We moderns find it difficult to grasp the enormity of such an undertaking. Given how frequently we travel, we barely notice the existential threshold crossed upon leaving home. The peregrini remind us that we go on pilgrimage not to consume experience, but to be consumed. To feel again the porous borders between our inner and outer lives. If our rational age has obscured what Seamus Heaney called “a marvelous or magical view of the world,” pilgrimage helps us find it again.
Whether we think the oceangoing peregrini merely quaint or even deranged, Merton was at pains to show them as utterly sane. The historical and literary records, he wrote, show that such journeys were not simply the acting out of unsatisfied romantic notions or psychic obsessions. The peregrinatio was a result of the “profound relationship with an inner experience of continuity between the natural and the supernatural, between the sacred and the profane … a continuity in both time and in space.”
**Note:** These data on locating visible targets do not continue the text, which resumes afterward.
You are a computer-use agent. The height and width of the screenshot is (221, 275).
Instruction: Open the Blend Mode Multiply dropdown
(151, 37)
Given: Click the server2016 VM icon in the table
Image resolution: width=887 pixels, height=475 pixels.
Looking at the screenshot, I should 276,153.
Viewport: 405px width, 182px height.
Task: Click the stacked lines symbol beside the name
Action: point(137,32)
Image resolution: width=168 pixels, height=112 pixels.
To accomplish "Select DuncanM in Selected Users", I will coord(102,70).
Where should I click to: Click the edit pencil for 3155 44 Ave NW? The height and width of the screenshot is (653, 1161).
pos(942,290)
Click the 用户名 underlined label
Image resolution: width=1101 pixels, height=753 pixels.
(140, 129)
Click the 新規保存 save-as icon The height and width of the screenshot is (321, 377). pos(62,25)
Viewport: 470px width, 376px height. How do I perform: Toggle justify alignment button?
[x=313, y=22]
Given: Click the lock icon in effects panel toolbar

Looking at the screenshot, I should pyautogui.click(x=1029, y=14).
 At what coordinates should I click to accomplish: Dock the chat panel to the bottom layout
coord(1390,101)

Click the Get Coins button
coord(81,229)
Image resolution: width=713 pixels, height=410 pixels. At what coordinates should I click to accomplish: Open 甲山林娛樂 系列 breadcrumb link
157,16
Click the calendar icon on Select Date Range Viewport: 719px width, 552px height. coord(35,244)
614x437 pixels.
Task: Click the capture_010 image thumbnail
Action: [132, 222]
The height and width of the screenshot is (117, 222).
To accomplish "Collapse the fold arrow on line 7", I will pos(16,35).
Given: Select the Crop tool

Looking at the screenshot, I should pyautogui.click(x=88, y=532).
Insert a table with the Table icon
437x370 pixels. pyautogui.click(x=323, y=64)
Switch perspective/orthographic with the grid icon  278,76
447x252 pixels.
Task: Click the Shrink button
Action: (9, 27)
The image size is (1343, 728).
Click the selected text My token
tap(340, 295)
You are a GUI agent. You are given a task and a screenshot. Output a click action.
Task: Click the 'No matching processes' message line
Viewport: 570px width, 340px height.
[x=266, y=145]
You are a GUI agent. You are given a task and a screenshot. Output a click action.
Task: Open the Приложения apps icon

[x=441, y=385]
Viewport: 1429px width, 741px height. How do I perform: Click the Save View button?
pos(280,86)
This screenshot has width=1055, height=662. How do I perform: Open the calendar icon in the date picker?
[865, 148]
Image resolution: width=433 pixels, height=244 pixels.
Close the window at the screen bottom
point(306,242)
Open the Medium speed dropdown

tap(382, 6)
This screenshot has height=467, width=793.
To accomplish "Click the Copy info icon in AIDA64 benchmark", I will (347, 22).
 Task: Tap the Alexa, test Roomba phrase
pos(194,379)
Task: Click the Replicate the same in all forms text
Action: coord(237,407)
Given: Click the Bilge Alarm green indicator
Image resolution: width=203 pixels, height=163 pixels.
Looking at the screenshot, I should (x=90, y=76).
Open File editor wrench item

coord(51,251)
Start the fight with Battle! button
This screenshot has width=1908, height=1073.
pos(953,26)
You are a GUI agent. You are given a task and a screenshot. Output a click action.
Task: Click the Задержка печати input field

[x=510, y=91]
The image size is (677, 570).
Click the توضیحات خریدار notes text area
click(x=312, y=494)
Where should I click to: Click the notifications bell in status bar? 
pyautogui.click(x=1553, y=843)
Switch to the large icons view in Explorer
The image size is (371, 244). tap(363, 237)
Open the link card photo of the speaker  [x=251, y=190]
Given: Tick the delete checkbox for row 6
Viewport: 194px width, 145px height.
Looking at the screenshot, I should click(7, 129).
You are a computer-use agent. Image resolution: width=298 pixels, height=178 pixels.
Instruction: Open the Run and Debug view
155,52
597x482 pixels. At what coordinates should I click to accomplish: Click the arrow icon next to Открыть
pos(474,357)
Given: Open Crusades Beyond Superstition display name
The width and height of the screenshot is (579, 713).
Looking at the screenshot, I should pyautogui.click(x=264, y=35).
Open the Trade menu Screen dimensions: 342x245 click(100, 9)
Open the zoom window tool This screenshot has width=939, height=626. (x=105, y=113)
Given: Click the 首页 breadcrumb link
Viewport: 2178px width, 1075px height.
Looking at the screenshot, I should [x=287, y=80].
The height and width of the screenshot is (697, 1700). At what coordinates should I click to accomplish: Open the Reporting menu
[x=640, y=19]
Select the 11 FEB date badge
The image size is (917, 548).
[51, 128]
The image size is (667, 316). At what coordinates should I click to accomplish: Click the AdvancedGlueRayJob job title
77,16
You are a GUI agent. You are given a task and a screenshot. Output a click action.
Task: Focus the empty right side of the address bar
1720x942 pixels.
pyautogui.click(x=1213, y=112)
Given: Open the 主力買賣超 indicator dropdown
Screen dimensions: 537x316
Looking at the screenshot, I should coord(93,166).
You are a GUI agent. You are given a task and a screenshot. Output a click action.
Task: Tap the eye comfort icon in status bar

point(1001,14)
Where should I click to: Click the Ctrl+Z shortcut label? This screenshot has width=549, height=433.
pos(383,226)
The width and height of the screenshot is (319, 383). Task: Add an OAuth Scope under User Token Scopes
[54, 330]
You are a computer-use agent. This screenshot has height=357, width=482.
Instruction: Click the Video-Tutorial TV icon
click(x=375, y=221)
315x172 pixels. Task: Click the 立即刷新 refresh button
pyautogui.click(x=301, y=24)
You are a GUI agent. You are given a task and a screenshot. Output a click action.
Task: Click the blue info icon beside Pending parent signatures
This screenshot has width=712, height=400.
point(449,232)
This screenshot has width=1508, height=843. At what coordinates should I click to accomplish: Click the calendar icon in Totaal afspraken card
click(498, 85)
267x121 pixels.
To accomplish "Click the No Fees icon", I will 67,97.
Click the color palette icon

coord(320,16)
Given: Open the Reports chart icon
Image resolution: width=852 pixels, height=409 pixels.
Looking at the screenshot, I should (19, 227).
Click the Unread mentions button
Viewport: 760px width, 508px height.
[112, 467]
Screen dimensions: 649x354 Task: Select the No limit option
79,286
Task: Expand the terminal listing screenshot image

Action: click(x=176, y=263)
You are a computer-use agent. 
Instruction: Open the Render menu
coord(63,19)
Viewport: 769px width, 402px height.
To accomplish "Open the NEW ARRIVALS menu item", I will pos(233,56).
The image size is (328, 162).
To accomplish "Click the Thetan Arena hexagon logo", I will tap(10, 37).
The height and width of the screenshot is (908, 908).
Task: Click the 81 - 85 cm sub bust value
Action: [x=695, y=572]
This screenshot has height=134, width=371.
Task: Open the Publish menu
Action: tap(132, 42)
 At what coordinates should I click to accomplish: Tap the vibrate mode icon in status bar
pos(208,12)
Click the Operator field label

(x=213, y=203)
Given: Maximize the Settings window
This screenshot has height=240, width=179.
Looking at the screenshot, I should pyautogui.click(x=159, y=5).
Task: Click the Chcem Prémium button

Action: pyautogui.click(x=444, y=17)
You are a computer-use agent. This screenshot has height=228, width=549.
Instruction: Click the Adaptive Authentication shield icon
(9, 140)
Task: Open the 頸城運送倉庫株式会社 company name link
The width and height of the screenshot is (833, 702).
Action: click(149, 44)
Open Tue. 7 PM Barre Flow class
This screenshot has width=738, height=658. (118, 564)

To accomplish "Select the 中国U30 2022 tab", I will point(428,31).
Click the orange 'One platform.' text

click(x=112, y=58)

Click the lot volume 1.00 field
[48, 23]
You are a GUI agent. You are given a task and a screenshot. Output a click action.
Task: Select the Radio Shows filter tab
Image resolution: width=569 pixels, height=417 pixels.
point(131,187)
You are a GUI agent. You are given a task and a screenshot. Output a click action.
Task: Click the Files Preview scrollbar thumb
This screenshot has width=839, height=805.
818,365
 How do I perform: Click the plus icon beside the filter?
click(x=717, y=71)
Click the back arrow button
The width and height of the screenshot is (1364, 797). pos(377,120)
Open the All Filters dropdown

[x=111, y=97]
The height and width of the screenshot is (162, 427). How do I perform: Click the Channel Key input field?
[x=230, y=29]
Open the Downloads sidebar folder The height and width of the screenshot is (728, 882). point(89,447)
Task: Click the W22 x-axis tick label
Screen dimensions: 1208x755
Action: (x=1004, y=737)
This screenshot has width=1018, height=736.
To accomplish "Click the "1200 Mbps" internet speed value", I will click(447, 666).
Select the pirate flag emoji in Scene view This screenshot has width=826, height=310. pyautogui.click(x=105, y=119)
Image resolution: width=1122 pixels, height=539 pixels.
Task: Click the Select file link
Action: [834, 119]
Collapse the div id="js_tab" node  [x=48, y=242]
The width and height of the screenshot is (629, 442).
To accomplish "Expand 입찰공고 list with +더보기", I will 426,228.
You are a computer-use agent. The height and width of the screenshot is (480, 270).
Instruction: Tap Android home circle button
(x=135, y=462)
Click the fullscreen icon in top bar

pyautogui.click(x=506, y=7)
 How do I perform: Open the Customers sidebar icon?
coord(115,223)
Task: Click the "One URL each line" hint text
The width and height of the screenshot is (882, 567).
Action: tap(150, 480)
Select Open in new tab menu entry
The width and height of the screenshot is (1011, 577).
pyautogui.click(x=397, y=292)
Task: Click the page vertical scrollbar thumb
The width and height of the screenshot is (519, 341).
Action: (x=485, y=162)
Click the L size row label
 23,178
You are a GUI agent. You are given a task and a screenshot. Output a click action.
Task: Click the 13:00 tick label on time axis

We can feel here a strong undercurrent of Merton’s own leanings. This description of the peregrinus could be read as his own spiritual dossier: “His vocation was to mystery and growth, to liberty and abandonment to God, in self-commitment to the apparent irrationality of the winds and seas, in witness to the wisdom of God the Father and Lord of the elements.… The deepest and most mysterious potentialities of the physical and bodily world, potentialities essentially sacred, demanded to be worked out on a spiritual and human level.”
The tide laps at the base of my rocky perch at Jones Beach. I should think about getting back. Here on the California coast, I’ve begun to feel the geographical cure giving way to something more durable. A longing for God that is vast, oceanic, yet as close to me as the waves beneath my feet. A feeling of presence that paradoxically comes when I feel most alone.
Was this le point vierge, the virginal point of pure nothingness that Merton found at the center of all other loves?
Perhaps this is our place of resurrection, not a fixed point but a longing, a portable question endlessly posed and endlessly answered whenever we go in search of God. A tectonic convergence of our desire for God and God’s desire for us, all of it mediated through that fickle, insatiable organ of perception that will travel to the ends of the earth to find what it craves, though it needn’t travel further than the next breath: the human heart.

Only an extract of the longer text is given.